De nouveaux détails émergent sur le parti politique en cours de constitution sous l'impulsion du Rav Benny Kalmanson, le père d'Elhanan Kalmenson, z'l, tombé au combat le 7 octobre en défendant les habitants du kibboutz Beeri. Selon des informations obtenues par le site Arutz Sheva, le parti « Lemaan Tsion » (« Pour Sion ») a déjà été officiellement enregistré auprès du registraire israélien des partis politiques.
Une source proche du dossier explique que la démarche de création du parti est en cours depuis plusieurs mois déjà, et qu'elle est née du constat que de nombreux électeurs de droite peinent à trouver un foyer politique dans le paysage actuel. « Le processus a commencé il y a quelques mois, lorsque nous avons pris conscience qu'il existait un vide immense dans le système politique.

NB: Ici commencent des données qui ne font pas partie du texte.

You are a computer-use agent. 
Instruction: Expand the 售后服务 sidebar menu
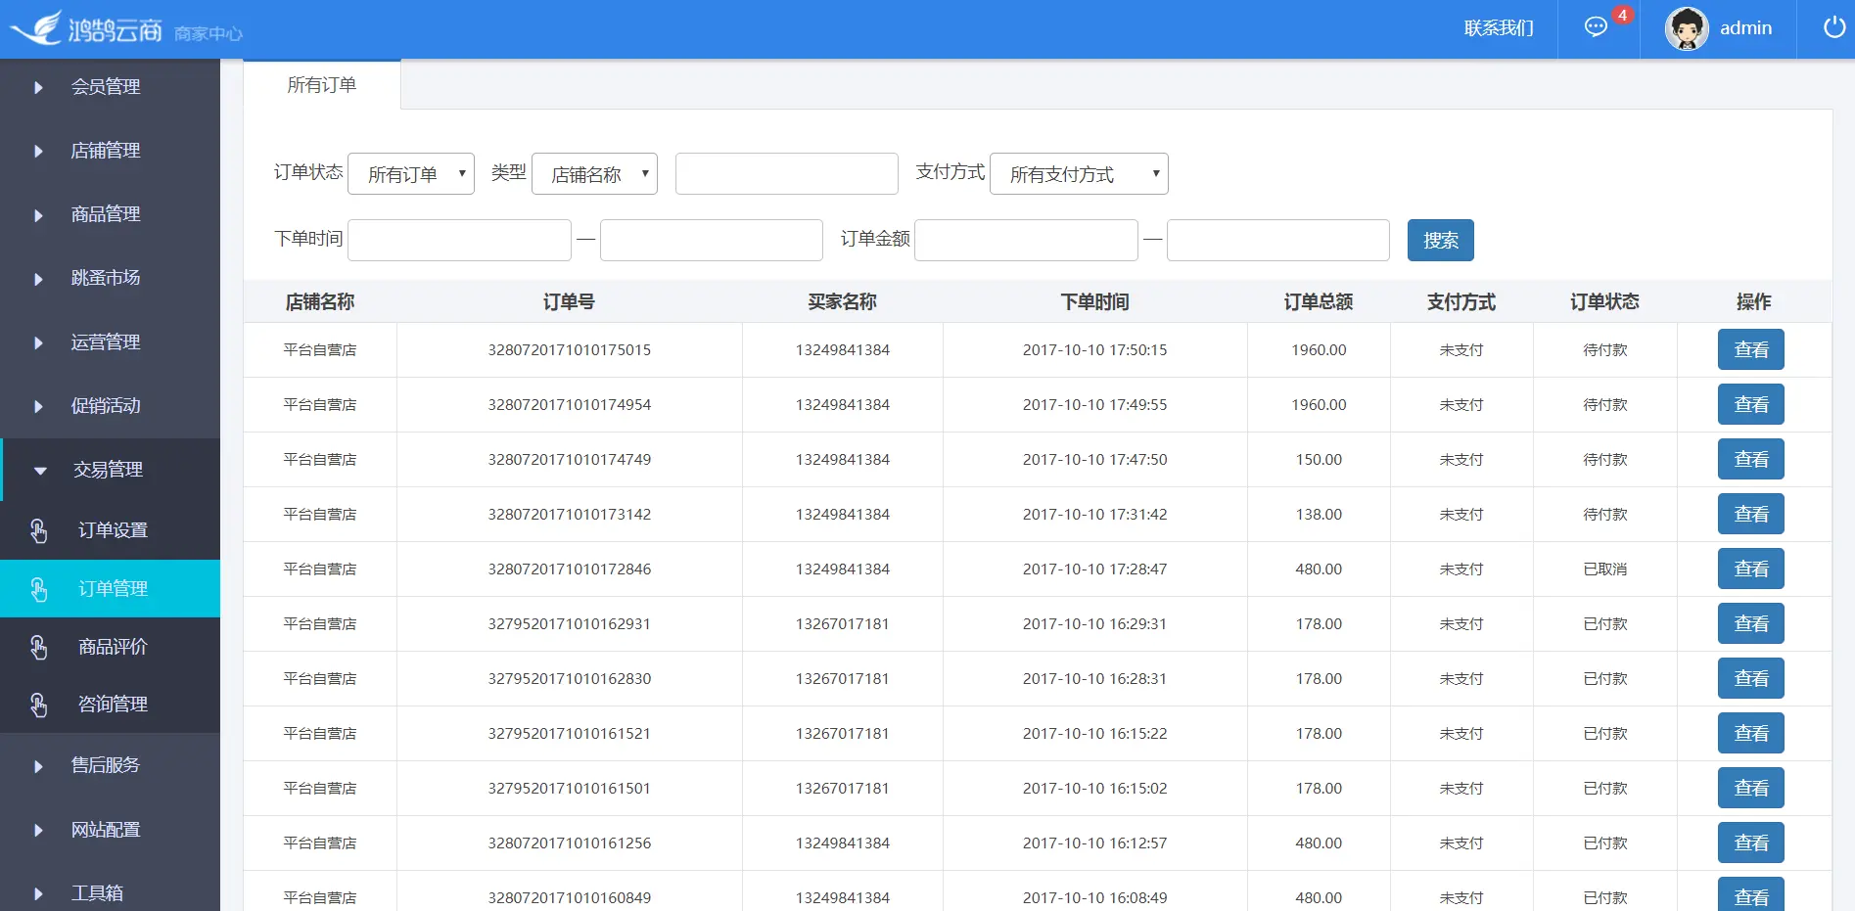(x=110, y=765)
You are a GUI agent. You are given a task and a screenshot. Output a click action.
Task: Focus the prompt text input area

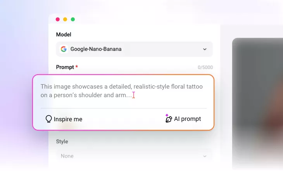pos(123,91)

Il y a énormément de gens de droite qui comprennent que le fait que l'État d'Israël dépende de partis non sionistes ne peut pas durer. À l'heure actuelle, il n'y a aucun acteur sur l'échiquier pour lequel ils souhaitent voter », rapporte cette source à Arutz Sheva.
La décision a été prise de créer un parti de droite sioniste qui s'engagerait publiquement à ne pas rejoindre un gouvernement dépendant de partis non sionistes qu'il s'agisse des partis arabes ou des partis orthodoxes. « Nous ne sommes pas favorables aux boycotts, mais le gouvernement ne peut pas dépendre d'eux », explique la source, « sinon rien ne pourra avancer, ni sur la question de l'incorporation au service militaire, ni sur aucune autre question fondamentale. »
Les fondateurs du parti se sont adressés à plusieurs personnalités du monde politique afin de constituer une liste comportant des candidats connus du grand public et dont les réalisations sont reconnues. Les noms déjà rendus publics sont ceux de Yuli Edelstein et d'Ayelet Shaked, avec lesquels des discussions intensives sont en cours. À ces deux noms s'ajoutent désormais ceux d'Aliza Bloch, ancienne maire de Beit Shemesh, de Davidi Ben Tsion, ainsi que du Rav Haggai Luber, dont le fils Elisha, z'l, est tombé au combat lors de cette guerre dans la Bande de Gaza. Ils sont tous identifiés comme candidats potentiels avec lesquels le nouveau parti mène des échanges.
Le parti souhaite se présenter autour de deux objectifs centraux : un renouveau du sionisme religieux, et la création d'un foyer politique pour les sionistes traditionnalistes (masorti). « Il y a le sentiment que la formation politique qui porte le nom de ce secteur ne représente plus son identité, que ce soit sur la question du service militaire ou sur sa dimension sectorielle. Par ailleurs, nous souhaitons constituer un foyer pour les sionistes traditionalistes, pour qui la question de l'unité du peuple est essentielle », précise la source.
Selon des sondages internes réalisés par les fondateurs du parti et en tenant compte d'éventuelles alliances futures avec d'autres forces de droite, le nouveau parti pourrait obtenir un nombre de sièges à deux chiffres à la Knesset. D'après ces mêmes sondages, ses soutiens potentiels proviendraient de manière quasiment équivalente de l'opposition - électeurs des partis de Naftali Bennett, de Gadi Eisenkot et d'Avigdor Lieberman - et des rangs actuels du bloc de la coalition au pouvoir.
Au sein du parti, on estime qu'une annonce officielle de sa création, accompagnée de la présentation de ses principaux candidats, devrait intervenir dans un délai d'environ deux semaines.